Bonjour,

Le 11 févr. 2016 à 20:25, Blumenthal, Uri - 0553 - MITLL 
<u...@ll.mit.edu<mailto:u...@ll.mit.edu>> a écrit :

On Thu, Feb 11, 2016 at 12:47 AM, Stephen Henson via RT 
<r...@openssl.org<mailto:r...@openssl.org>>
wrote:
On Wed Feb 10 21:59:12 2016, bcri...@gmail.com<mailto:bcri...@gmail.com> wrote:
As the error is suggesting it doesn't like the serialNumber in the
certificate.
If you check it with asn1parse it says "BAD INTEGER". Using dumpasn1 you
get:

13 20: INTEGER 00 59 DF E1 E2 94 81 88 77 C5 3E E2 D3 2F 2B A2 BB 5F EB
DA
: Error: Integer '00 59 ...' has non-DER encoding.
                     ^^^^^
Probably correct IN THIS ONE CASE, because Most Significant Bit is zero
even without the leading zero byte. See below.

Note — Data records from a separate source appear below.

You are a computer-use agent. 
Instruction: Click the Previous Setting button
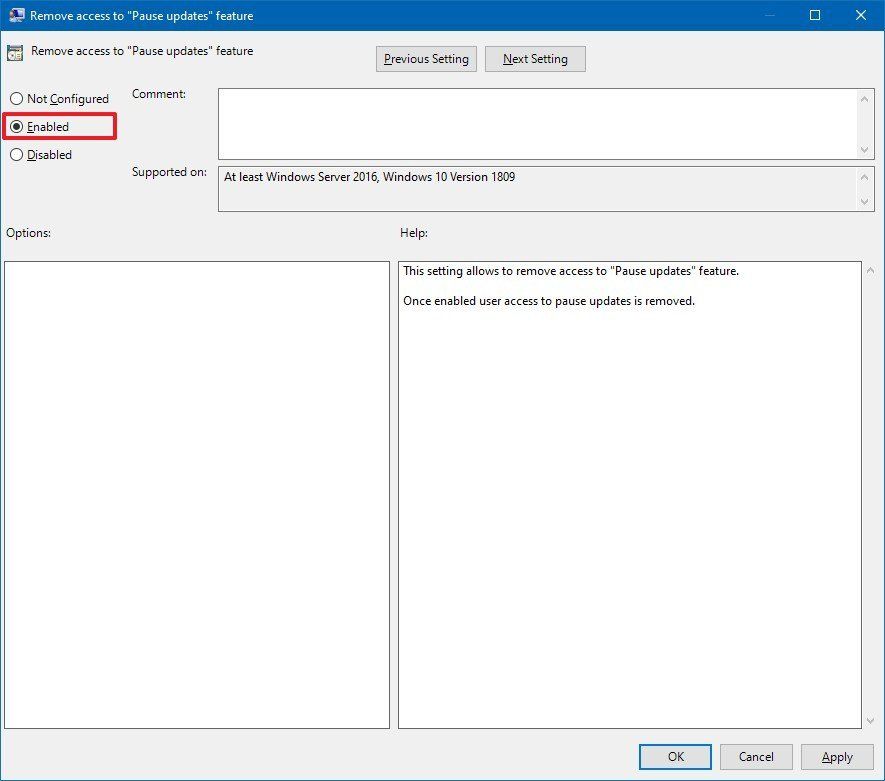pyautogui.click(x=426, y=58)
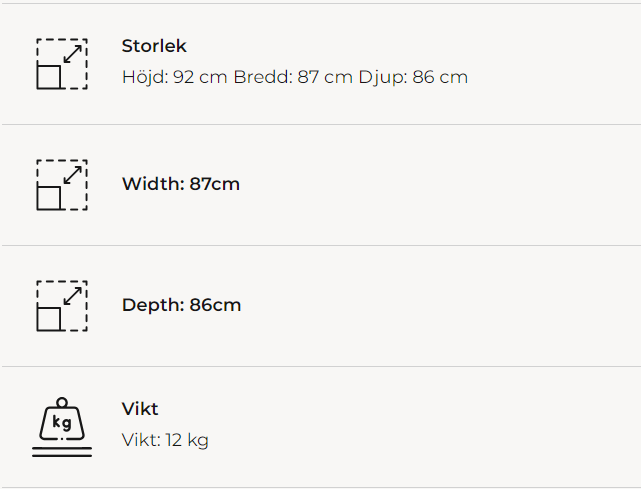
Task: Click the diagonal arrow in the Width icon
Action: click(x=72, y=175)
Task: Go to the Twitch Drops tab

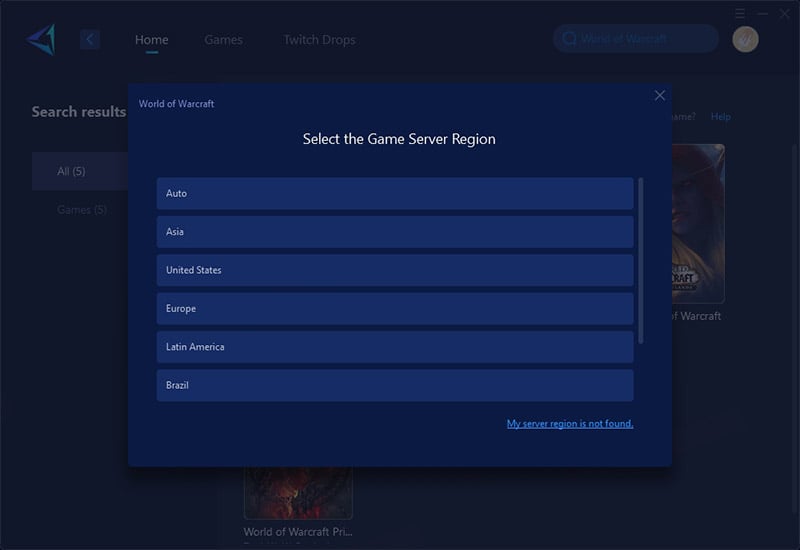Action: 319,40
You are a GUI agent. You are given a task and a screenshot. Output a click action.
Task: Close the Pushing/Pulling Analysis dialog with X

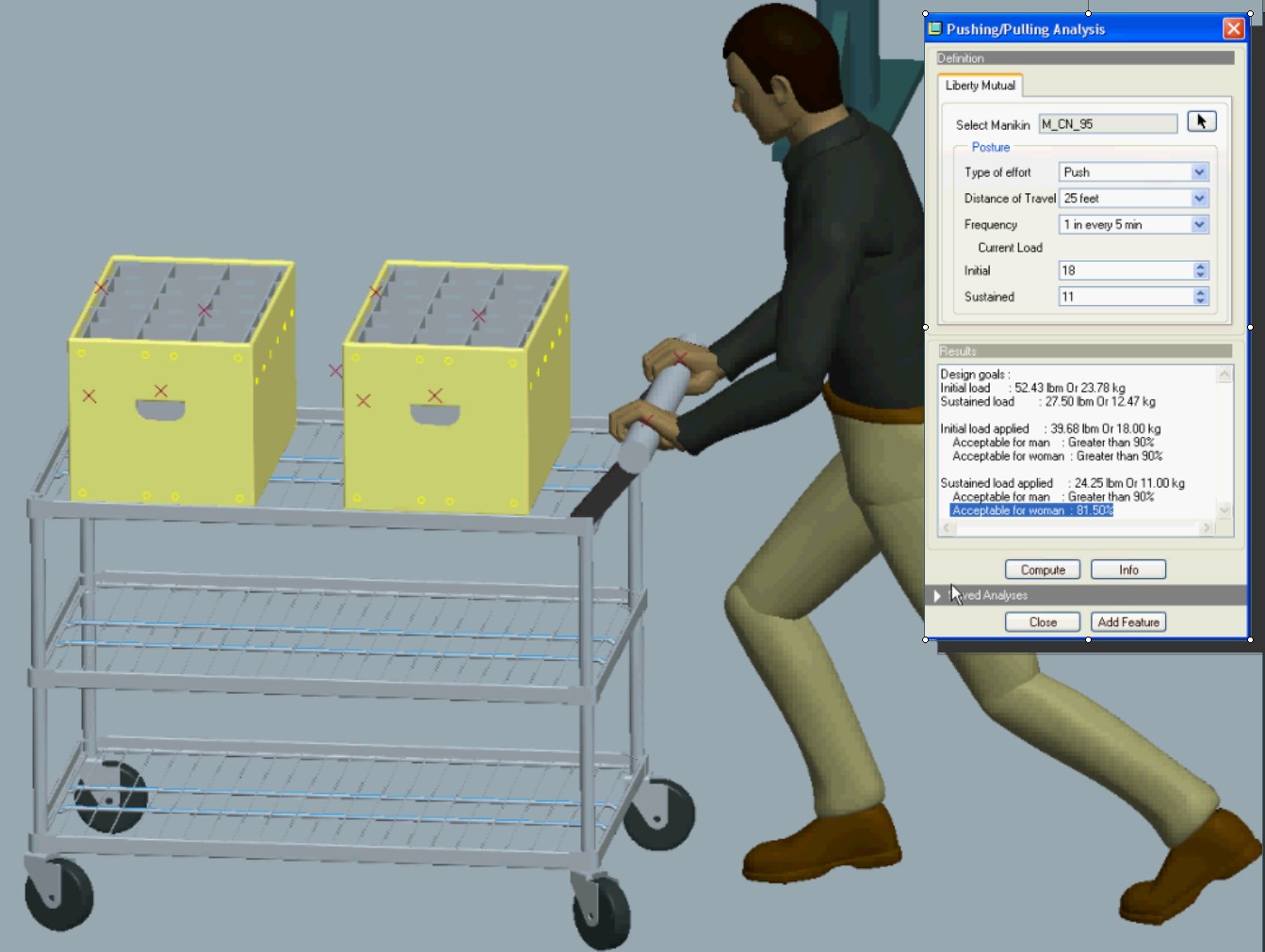click(1233, 29)
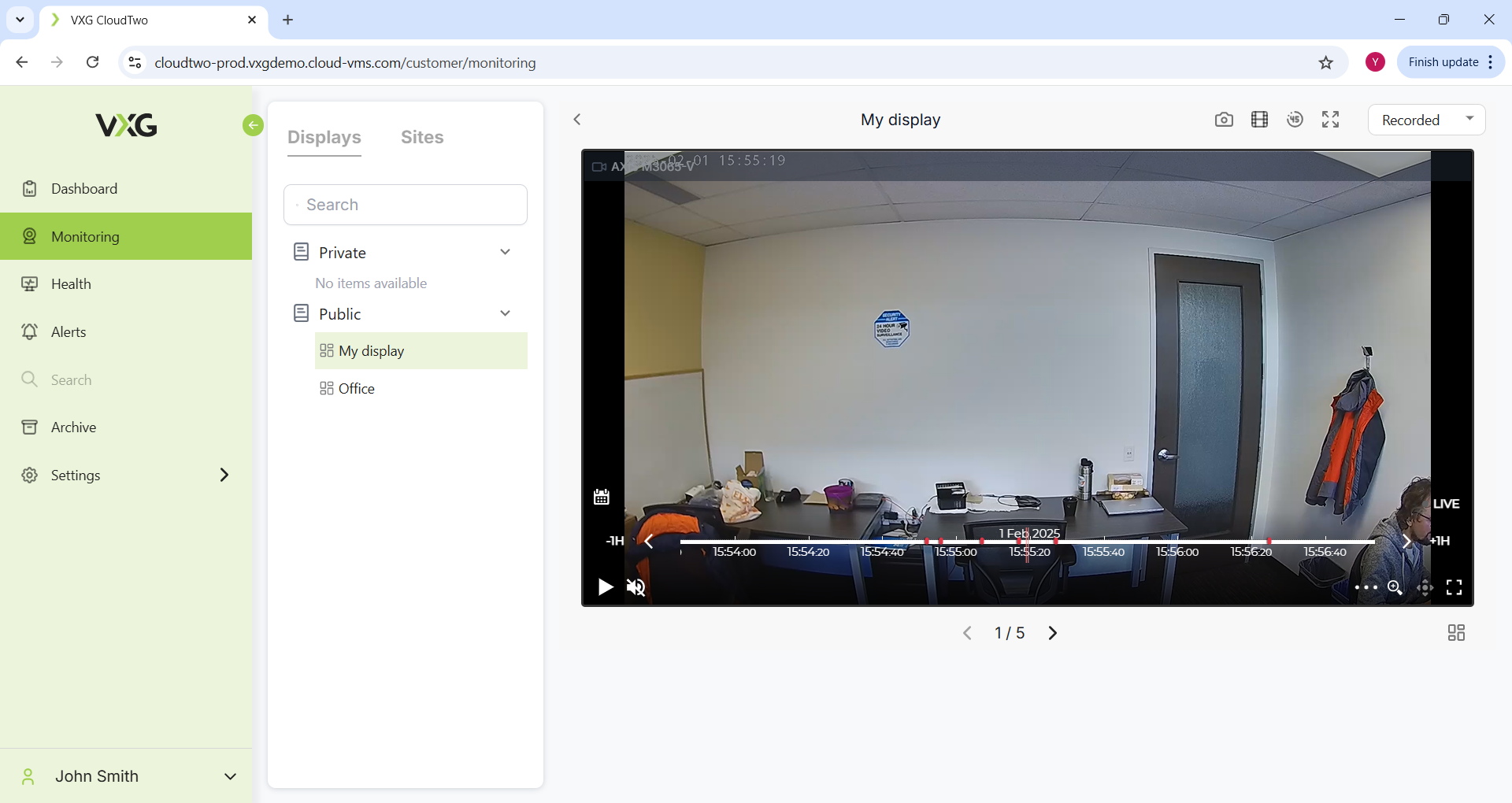Viewport: 1512px width, 803px height.
Task: Collapse the sidebar with the green arrow
Action: (x=253, y=125)
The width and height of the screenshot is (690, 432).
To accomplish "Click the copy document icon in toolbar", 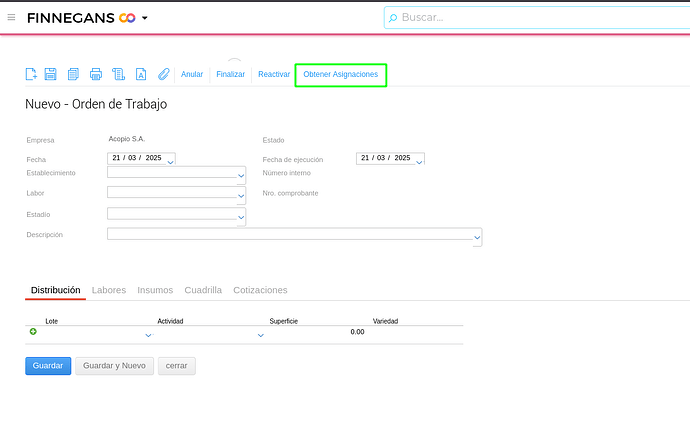I will 73,74.
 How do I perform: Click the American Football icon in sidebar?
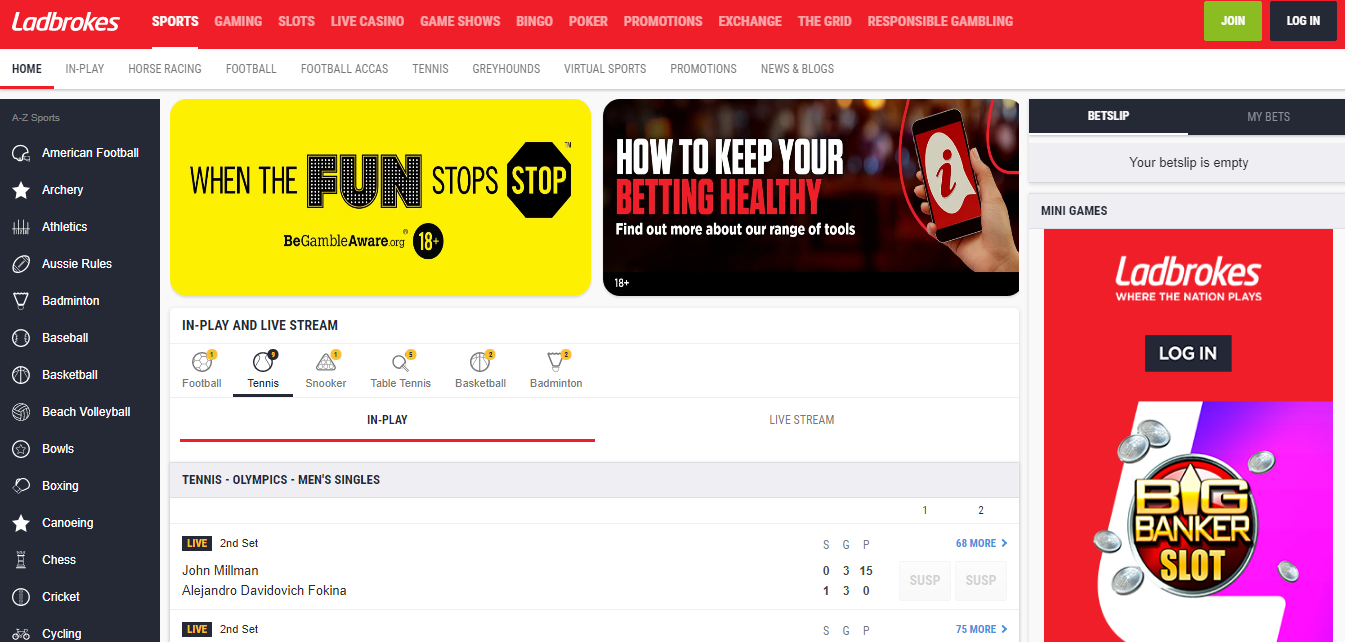coord(20,153)
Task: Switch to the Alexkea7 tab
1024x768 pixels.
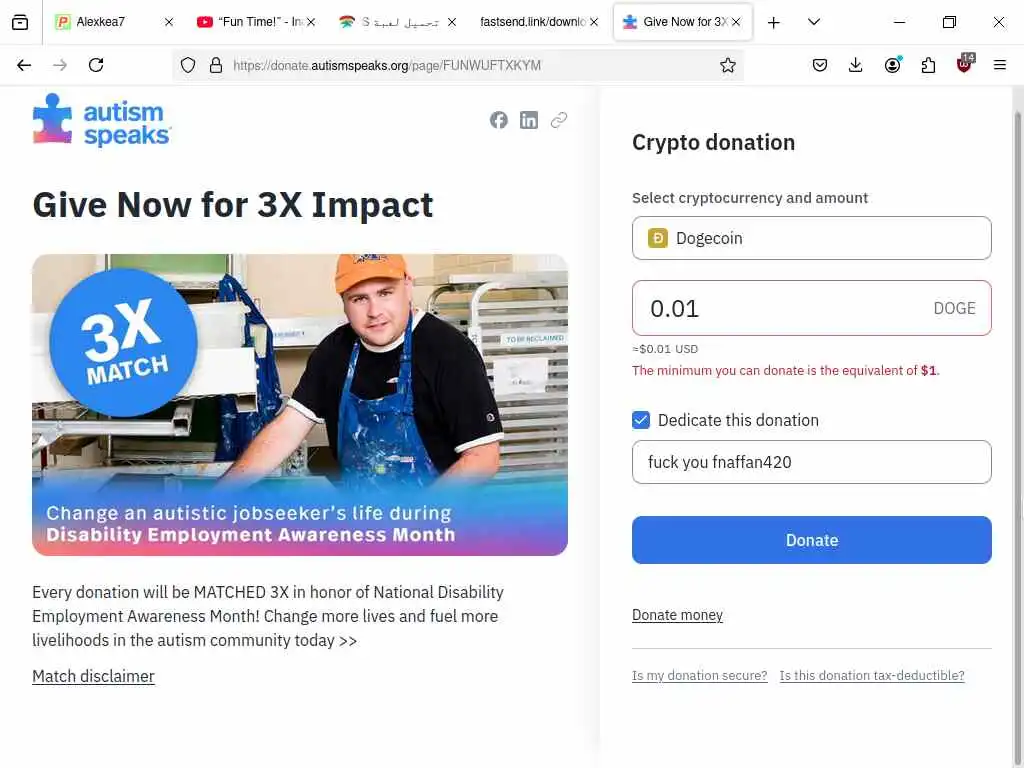Action: pos(113,22)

The problem is that is an invalid encoding. An ASN.1 INTEGER cannot
contain
leading zeroes.

I’m pretty sure this is not correct. It’s been a while since I touched
ASN.1, but I had quite a bit of experience with it back when. SO first of
all, could you please cite your (authoritative) sources stating that an
ASN.1 DER_encoded INTEGER cannot have leading zero. Here’s what others
<http://stackoverflow.com/questions/5974633/asn-1-der-formatted-private-key
had to say about this:

X.690 edition 2015/08 is freely downloadable from the ITU-T website.
Section 8.3 describes how an INTEGER is to be encoded in BER.
8.3.2 says:

If the contents octets of an integer value encoding consist of more than one 
octet, then the bits of the first octet and bit 8 of the second octet:

a) shall not all be ones; and

b) shall not all be zero.

NOTE – These rules ensure that an integer value is always encoded in the 
smallest possible number of octets.

In this specific example (00 59 …), the bits of the first octets and bit 8 of 
the second octet are all zero. This is invalid.

There is no additional rule for DER on INTEGERs.